Conheça o Tranquilo, projeto musical que faz shows quase secretos em SP

Voltado a artistas independentes, iniciativa começou em Minas e revelou nomes como Marina Sena

São Paulo

"É muito raro isso aqui", diz a cantora paulistana Marina Melo depois de se se sentar com um violão em frente a um público de cerca de cem pessoas em São Paulo. "Um monte de gente sentada no chão, sem saber exatamente o que vai escutar, disposta a ficar em silêncio e a ouvir".

O espaço reservado para o palco é delimitado apenas por um tapete e um pedestal de microfone enrolado em luzinhas. A localização é um estúdio na Lapa, na zona oeste da capital paulista, mas poderia ser qualquer outro canto —isso ajuda a resumir o Tranquilo, projeto musical mineiro que desembarcou em São Paulo e acontece nas noites de segunda-feira, mas nunca no mesmo lugar.

Show de Paulo Novaes em edição mineira do projeto Tranquilo
Show de Paulo Novaes em edição paulistana do projeto Tranquilo - Lu Savala/Divulgação

Funciona assim: aos domingos, o perfil no Instagram do Tranquilo publica uma enquete a seus seguidores. Quem responde recebe por mensagem a localização e os detalhes dos shows marcados para o dia seguinte. A escalação de artistas —sempre três representantes da música independente e autoral— só é liberada na segunda-feira e o lineup não se repete.

O ar meio secreto não é exatamente inédito —o projeto londrino de apresentações secretas Sofar Sounds, por exemplo, já é reproduzido no Brasil há alguns anos— mas o Tranquilo tem pilares que são aplicados desde sua criação, em 2018, e que ajudam a dar cara própria à empreitada.

O projeto começou em Belo Horizonte, no quintal da casa do músico Thales Silva, que se sentia frustrado com a carreira após lançar um álbum e não conseguir fazer o trabalho circular. "O artista independente não consegue furar algumas bolhas porque existem panelas que não se abrem. É como se você tivesse que expandir seu público sem ter oportunidades", ele afirma. "Então eu criei o evento pensando nesses artistas que têm qualidade, mas que se não acharem um palco vão ficar eternamente parados".

**Seu objetivo:**
Segundo o texto-fonte sobre o Tranquilo, em que local o projeto começou? As linhas de dados não têm relação com o texto-fonte.

**Linhas de dados:**

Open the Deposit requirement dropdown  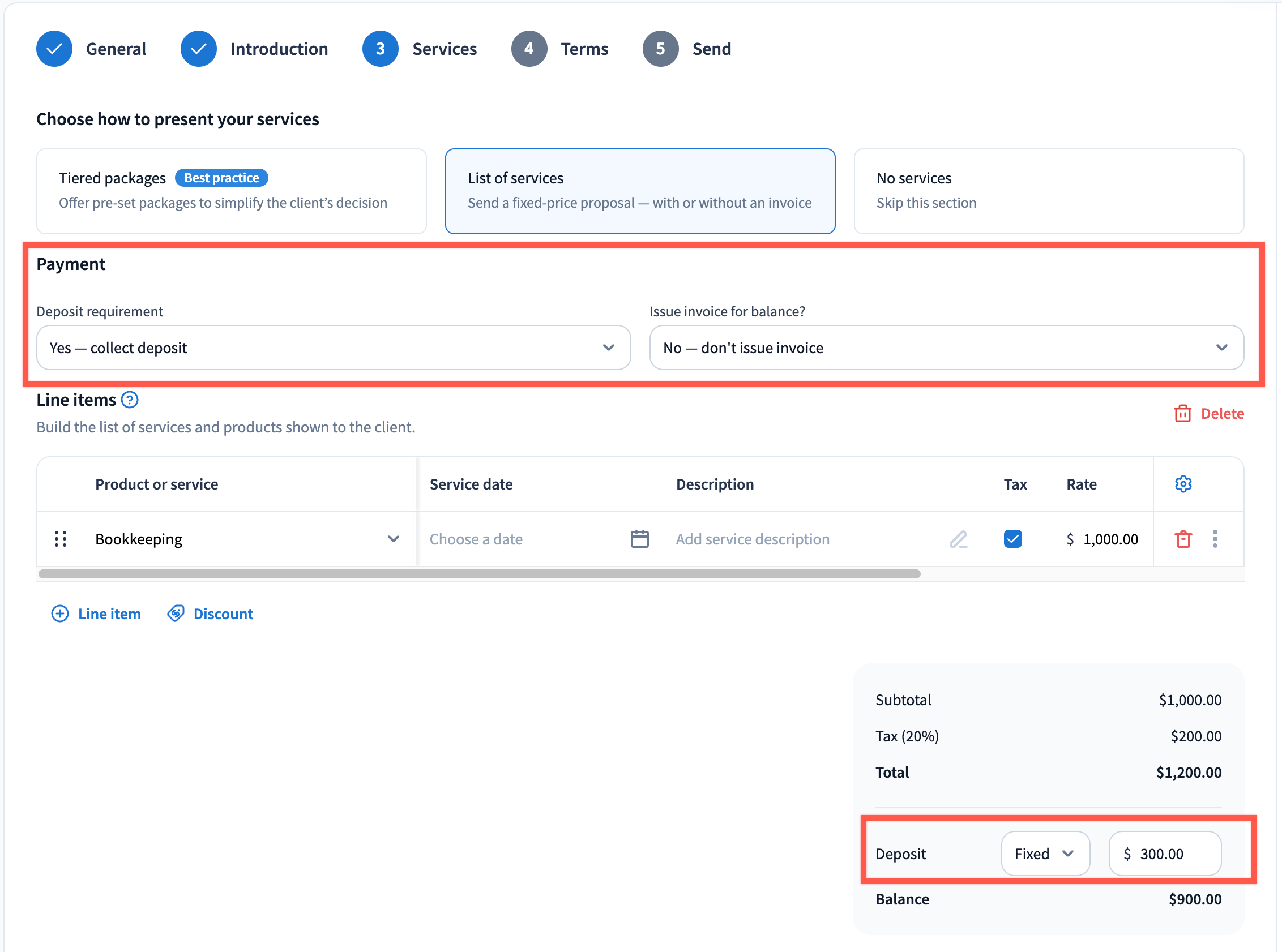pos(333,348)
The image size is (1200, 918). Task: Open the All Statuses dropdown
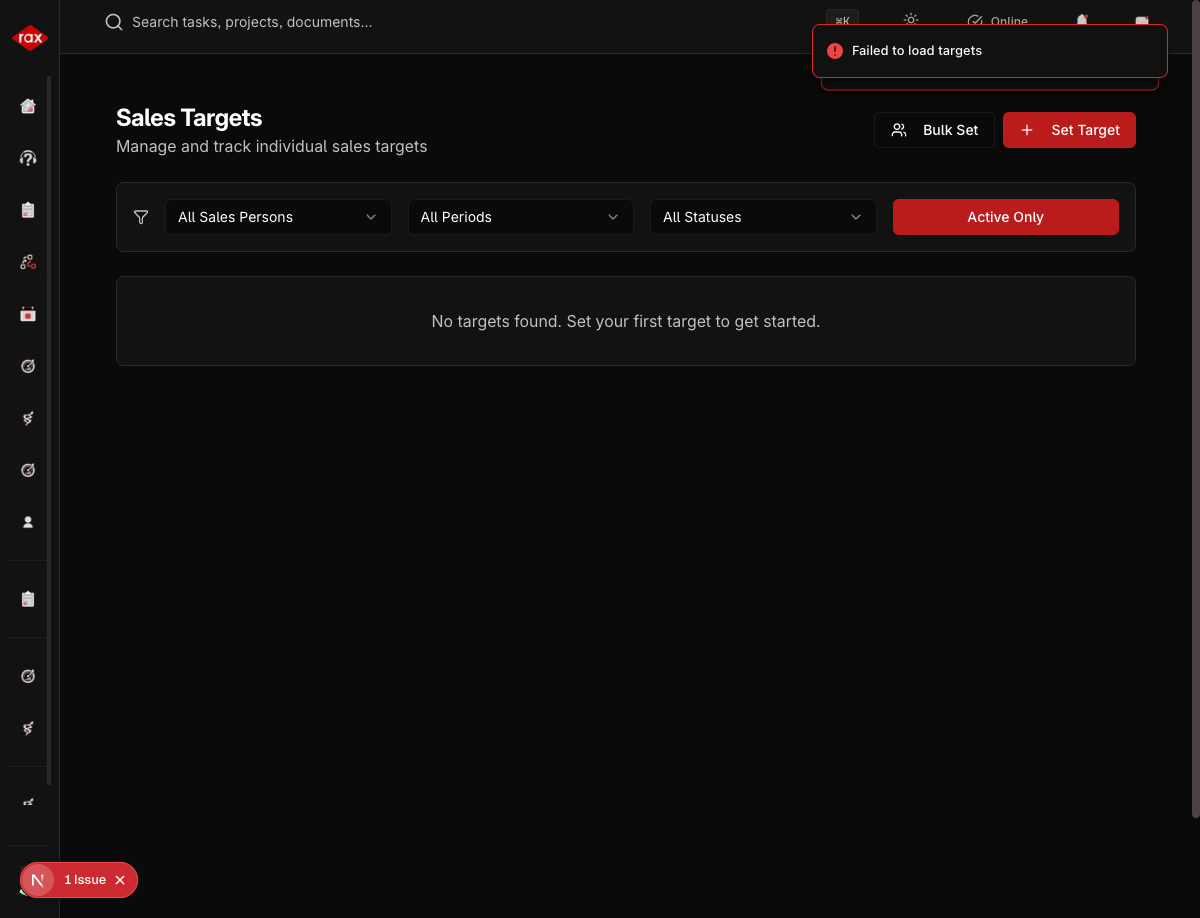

**Resposta escrita:**
No quintal da casa do músico Thales Silva, em Belo Horizonte.